Metals News
Robust copper futures depressed spot premiums and trades
price review forecast

SHANGHAI, Dec 10 (SMM) – Shanghai copper market saw a steep decline in spot premiums on the morning of December 10 as elevated futures prices sidelined downstream consumers and prompted sellers to cut offers. 

At noon of Tuesday, premiums of standard-quality copper slipped to 10-20 yuan/mt, over the SHFE December contract, with premiums of high-grade copper at around 30 yuan/mt. These compared to 80-100 yuan/mt in early trades this morning. 

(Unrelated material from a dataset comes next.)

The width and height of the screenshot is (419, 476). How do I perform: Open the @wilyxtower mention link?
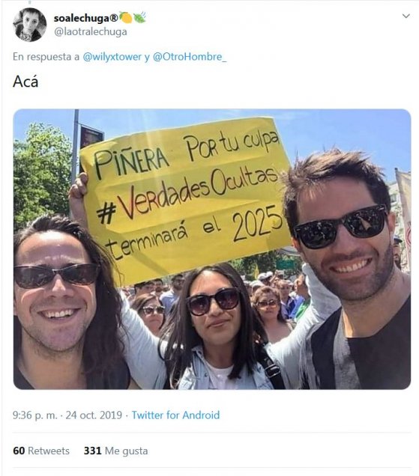click(x=112, y=57)
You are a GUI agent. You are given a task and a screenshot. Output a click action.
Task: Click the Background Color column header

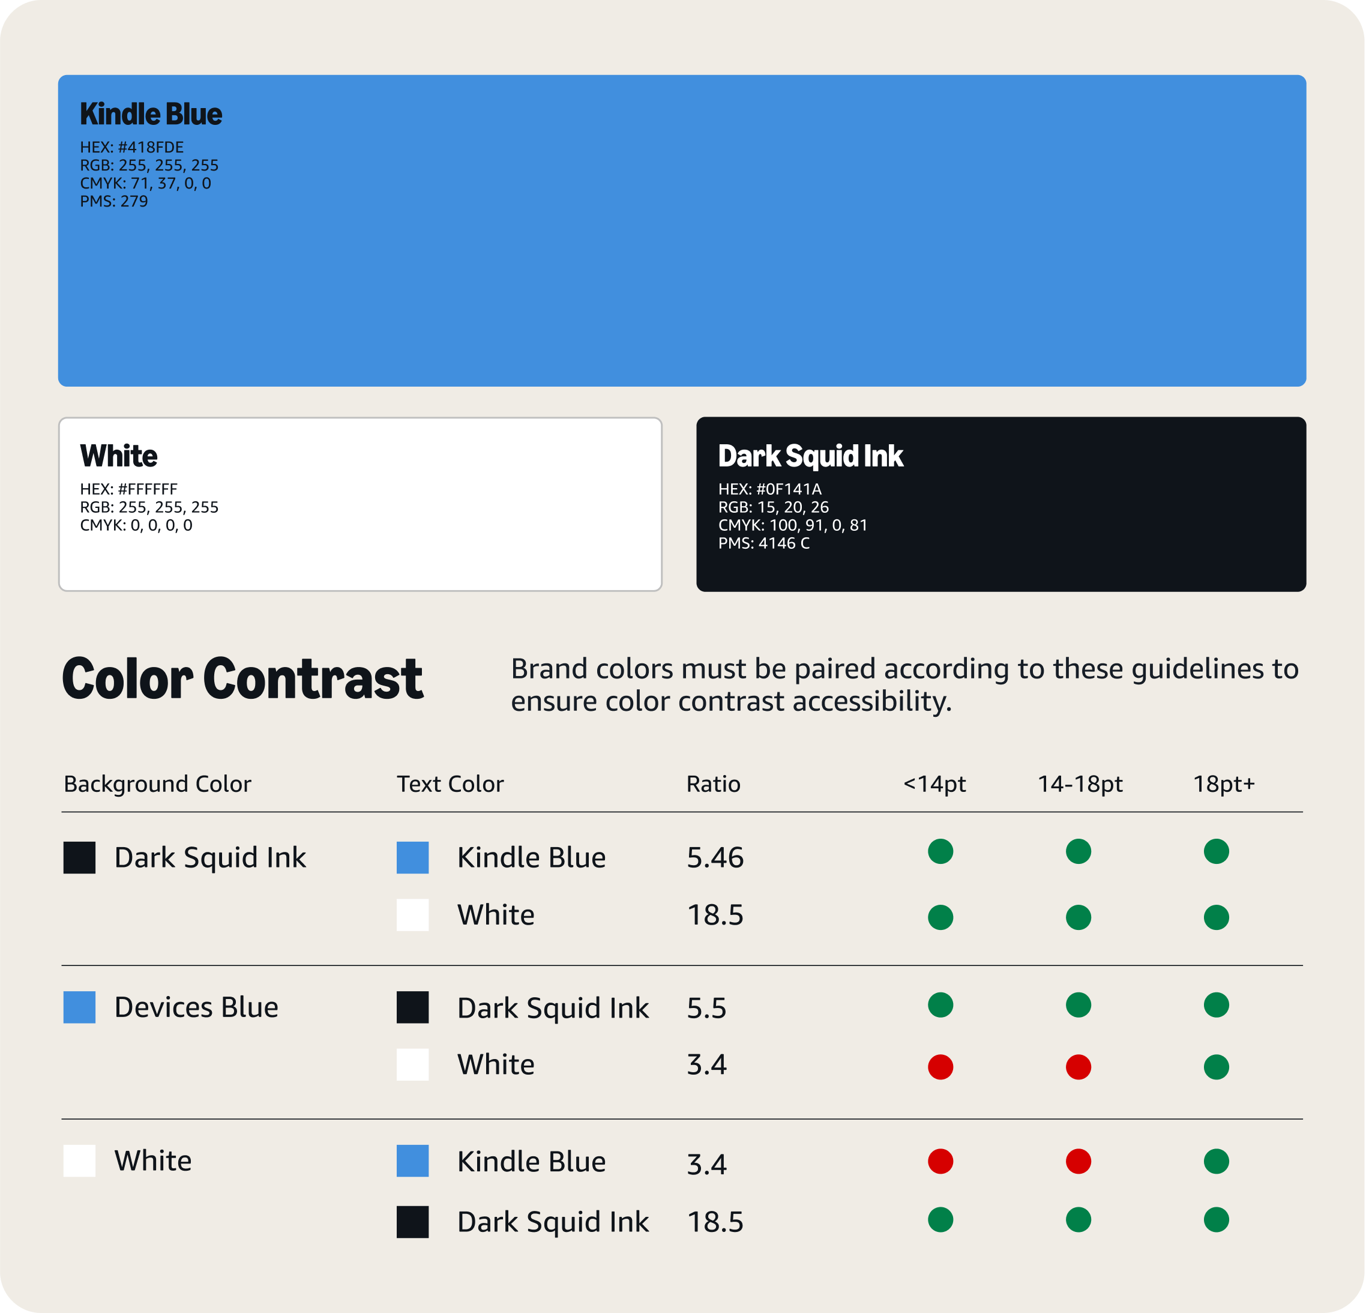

Offers of hydro-copper fell to a discount of 20 yuan/mt at noon. 

SMM sees further downsides in spot offers, which may flip to discounts across the board, as the current decline in premiums failed to attract buying interest from traders and speculative buyers given the jump of nearly 1,000 yuan/mt in copper futures since Monday. 

On Tuesday December 10, the SHFE December contract rose to around 48,400 yuan/mt as longs loaded up their position amid optimism about demand. It ended the morning trading session up 1.02% at 48,380 yuan/mt. 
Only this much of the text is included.